Stories from palliative care
Providing comfort and support
"We were called in when a young man was beginning a bone marrow transplant, and his transplant team thought he needed help coping with his pain and nausea. We became involved because he was suffering, not because he was going to die. Our primary role in this case was to provide comfort, and that was really important for the patient and his family. Just to have a team that looked at that as a priority alongside all of these really difficult treatments helped him understand and manage how he'd be feeling through these brutal treatments and infections. His fiancé recently contacted me years after his bone marrow transplant just to let me know how helpful our team had been. I was touched."
— Stephanie Harman
Facilitating decision-making
"We recently met with a young patient with a bowel obstruction. He had gone to the OR, but his cancer had spread throughout his intestines and abdomen, and surgeons were unable to remove the obstruction. He was having a tough time deciding whether to do chemotherapy, and his medical team couldn't get an answer from him.
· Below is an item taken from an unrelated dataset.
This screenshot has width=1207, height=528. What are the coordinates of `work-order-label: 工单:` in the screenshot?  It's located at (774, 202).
When we first met him and asked how we could help, the patient started talking about his pain, so we addressed that first. The patient knew he was not doing well, and he didn't want to suffer unless it meant getting better. He said he would do chemo if it would give him quality time with his family. From our conversations with the patient, he decided to do a trial of chemo to see if it would help alleviate some of his symptoms. Unfortunately, the chemo did not help him feel better, and together with his family and his oncology team and a social worker, he chose to stop the treatment. We then helped to move him home so he could have time with his family. In this case, we just uncovered the patient's concerns and wishes to guide his treatment."
— Stephanie Harman
Having the difficult conversation
"I responded to a code as part of the Rapid Response Team to help a woman who was apparently having a seizure. She had decompensated on the floor, and her mental status and vitals had changed rapidly. After we stabilized her, I stayed in the room and talked with her husband. He told me that his wife had metastatic adenocarcinoma and that they were awaiting the results of her chemo. Their plan was to follow up in outpatient oncology after a vacation they were planning, and the patient talked about attending her son's wedding later in the year. To me, the patient looked very sick, like she was going to die, and her medical chart showed that they had stopped her chemo and were only treating her symptoms. There was a big disconnect between what was happening to the patient and her plans for going home.
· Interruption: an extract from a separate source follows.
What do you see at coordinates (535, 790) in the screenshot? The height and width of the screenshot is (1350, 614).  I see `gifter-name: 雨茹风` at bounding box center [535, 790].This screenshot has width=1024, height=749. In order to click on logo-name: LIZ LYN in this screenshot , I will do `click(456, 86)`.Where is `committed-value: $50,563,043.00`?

I spoke with her husband that night. I was the first person to tell him clearly that his wife was dying. You have to use the word "die" with patients. You have to be clear. The husband had a lot of questions, but he was not angry about the news. If anything, he was appreciative of my honesty and thanked me for being so clear.
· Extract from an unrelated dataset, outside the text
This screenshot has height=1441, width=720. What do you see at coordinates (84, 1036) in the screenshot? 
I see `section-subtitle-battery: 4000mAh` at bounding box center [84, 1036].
I continued to check on the patient and her husband throughout the night. When I returned to the hospital after a day off, I checked on the family again, and the patient was actively dying at that point. Her husband gave me a big hug. He told me that because of our conversation, his son chose to get married in his mother's room so his mom could see him get married. The whole family was present for the wedding and at the time of her death, just six to eight hours later."